Successful Voluntary Measures

Another very successful effort has been the implementation of voluntary takeoff procedures. A noise abatement departure profile (NADP) demonstration was conducted by an airport consultant team in conjunction with the ANAC to test several noise abatement departure procedures, including one being used by Fair Winds Air Charter as well as the NBAA Close-In Departure Procedure. Noise measurement equipment was placed in two strategic locations on the straight-out track for (preferred) Runway 12 at SUA and observers were on hand to collect noise level data. Fair Winds donated the use of a Lear 31 and Lear 55 and Stuart Jet Center and Galaxy Aviation donated the fuel. An ANAC member volunteered in the aircraft during each flight, and each profile was flown twice by each aircraft.

The results were unequivocal, and, according to Beringer, had a "wow" effect on all who participated in the NADP demo: the NBAA Close-In Departure profile reduced the takeoff noise level by significantly more than the other profile – between 5 and 7 decibels (dB). The NADP report, published in March of this year, notes that the NBAA "close-in" noise abatement procedure is the "optimum profile to request that pilots use on a voluntary basis at Martin County/Witham Field." ((Download the NADP report; PDF, 1.6 MB.)

The NADP project subsequently won the Florida Department of Transportation 2009 General Aviation Project of the Year Award as well as the 2009 Florida Airport's Council Noise Abatement Project of the Year award.
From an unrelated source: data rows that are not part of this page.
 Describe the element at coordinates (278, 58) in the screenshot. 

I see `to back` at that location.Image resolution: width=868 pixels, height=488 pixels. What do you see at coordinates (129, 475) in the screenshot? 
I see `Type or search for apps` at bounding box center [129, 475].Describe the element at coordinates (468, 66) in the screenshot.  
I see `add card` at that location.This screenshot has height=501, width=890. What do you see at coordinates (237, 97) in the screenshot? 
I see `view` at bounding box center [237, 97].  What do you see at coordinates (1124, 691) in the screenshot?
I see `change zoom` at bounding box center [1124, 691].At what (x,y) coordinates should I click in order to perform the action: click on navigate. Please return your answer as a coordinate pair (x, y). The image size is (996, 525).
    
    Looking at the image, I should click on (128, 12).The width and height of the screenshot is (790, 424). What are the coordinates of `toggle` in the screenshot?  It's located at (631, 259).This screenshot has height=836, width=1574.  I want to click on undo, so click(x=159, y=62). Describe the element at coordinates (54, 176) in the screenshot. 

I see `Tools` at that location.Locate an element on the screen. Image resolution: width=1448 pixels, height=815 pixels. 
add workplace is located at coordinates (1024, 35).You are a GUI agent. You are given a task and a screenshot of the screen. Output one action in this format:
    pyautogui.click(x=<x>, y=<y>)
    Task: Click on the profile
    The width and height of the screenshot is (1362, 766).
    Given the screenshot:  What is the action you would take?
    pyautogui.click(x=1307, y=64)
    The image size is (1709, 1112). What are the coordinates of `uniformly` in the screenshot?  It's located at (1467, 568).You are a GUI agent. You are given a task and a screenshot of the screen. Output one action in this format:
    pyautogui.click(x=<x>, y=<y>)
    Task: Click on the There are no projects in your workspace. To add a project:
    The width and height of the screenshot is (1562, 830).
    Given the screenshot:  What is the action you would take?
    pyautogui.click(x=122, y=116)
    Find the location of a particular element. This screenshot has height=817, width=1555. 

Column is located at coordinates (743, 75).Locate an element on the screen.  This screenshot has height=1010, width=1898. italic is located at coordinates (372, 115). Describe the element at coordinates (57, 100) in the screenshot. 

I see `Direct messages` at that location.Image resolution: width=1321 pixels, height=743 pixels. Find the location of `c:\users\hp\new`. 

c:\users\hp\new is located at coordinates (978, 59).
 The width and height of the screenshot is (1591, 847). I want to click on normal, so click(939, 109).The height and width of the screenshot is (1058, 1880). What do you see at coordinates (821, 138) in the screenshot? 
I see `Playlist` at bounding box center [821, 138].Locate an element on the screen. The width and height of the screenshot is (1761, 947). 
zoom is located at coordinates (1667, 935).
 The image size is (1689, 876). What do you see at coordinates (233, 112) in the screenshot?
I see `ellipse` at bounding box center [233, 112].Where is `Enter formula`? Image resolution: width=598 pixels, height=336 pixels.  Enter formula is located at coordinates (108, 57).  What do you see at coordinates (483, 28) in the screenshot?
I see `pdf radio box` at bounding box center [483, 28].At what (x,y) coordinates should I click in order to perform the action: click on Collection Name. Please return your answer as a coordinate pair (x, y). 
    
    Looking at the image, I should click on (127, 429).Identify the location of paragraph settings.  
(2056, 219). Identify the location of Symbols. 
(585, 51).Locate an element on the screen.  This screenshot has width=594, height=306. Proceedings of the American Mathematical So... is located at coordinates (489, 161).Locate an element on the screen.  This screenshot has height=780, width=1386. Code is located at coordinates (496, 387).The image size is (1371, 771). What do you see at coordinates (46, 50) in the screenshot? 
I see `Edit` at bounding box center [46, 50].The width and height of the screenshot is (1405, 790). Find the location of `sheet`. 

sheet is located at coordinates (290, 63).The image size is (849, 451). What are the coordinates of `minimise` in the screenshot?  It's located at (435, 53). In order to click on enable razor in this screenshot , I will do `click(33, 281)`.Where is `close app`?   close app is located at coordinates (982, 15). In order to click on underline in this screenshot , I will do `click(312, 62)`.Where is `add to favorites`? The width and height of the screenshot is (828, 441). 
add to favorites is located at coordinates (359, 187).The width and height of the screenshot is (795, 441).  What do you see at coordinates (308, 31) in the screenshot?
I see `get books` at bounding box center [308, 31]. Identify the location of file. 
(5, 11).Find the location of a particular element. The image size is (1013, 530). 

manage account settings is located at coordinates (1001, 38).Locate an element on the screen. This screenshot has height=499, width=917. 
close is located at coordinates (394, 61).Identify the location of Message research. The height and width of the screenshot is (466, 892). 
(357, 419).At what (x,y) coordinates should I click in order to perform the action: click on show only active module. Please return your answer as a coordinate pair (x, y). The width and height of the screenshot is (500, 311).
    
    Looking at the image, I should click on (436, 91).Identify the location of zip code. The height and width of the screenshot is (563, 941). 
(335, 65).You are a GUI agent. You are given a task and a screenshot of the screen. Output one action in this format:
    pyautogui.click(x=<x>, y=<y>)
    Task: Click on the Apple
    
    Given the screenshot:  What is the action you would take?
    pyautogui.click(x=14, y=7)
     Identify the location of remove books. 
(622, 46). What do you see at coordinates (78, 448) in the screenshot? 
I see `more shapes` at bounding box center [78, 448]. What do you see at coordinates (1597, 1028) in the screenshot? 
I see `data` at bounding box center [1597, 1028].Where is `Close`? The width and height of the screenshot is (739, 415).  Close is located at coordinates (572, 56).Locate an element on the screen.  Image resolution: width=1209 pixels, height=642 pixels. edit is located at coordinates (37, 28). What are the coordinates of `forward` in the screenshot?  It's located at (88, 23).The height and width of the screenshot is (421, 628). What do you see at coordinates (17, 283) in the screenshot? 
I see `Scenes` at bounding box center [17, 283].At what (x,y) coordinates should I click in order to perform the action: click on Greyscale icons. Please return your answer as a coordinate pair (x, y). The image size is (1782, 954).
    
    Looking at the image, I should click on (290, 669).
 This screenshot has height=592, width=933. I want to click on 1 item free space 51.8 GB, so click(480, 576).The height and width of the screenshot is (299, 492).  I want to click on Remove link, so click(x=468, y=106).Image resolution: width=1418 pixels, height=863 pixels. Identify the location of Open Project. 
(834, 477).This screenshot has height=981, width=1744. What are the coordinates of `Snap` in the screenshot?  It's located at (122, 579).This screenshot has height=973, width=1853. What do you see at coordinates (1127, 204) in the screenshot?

The NBAA Close-In Departure Procedure is now being widely promoted at SUA through the efforts of both FBOs (via posters, information in flight planning rooms, cards and other materials) as well as through airport materials, web site information and a Jeppesen insert. Pilots are requested to ask for the noise abatement departure on Runway 12, which has also been incorporated into the standard instrument departure (SID) for SUA.

Looking Ahead

Arrival procedures are also in the works, and one of the final recommendations from the Part 150 study is also about to be permanently implemented at SUA – a Noise and Operations Monitoring System (NOMS) that will track all aircraft operations 24/7 while also monitoring noise associated with those operations and the neighborhood in which the noise occurs. Two permanent noise monitors and one portable one are in use and final acceptance testing should be completed by mid-summer 2010. "We can analyze flight tracks, radio recordings, tail numbers, noise levels and much more that will help us integrate all the information," said airport director Moon. Airport staff will be able to utilize NOMS to produce operational reports and correlate noise complaints to detailed data.

The two FBOs at Stuart have played essential roles in getting out the word about noise sensitivity and noise abatement procedures to the pilot community. Dan Capen, president of Stuart Jet Center, said that the ANAC has been "very positive" and that his FBO does what it can to discourage after-hour flights during the voluntary curfew and widely disperses information about the noise abatement procedures.

David Smith, general manager of Galaxy Aviation, said that "anything that the aviation community can do in a positive way to reduce noise is a good thing." Smith complimented the ANAC on its efforts that "have achieved high compliance with the NBAA departure procedure" and vowed that his FBO will continue "to help educate the flying public as best we can."

Both FBOs understand the importance of being active in the local community and are active participants in area fundraisers, airport education days, field trips, civic groups, etc.

It's been nearly 10 years since SUA officials and neighboring communities started addressing the issue of aircraft noise, but the effort has paid off. "Noise abatement is an educational process on both sides – educating the community about the needs of pilots, and educating pilots about what it means to be community-friendly," said Moon.

And the future of ANAC? According to chairman Beringer, the committee is planning on sun-setting itself sometime in 2011. "We've accomplished everything we set out to do," he said.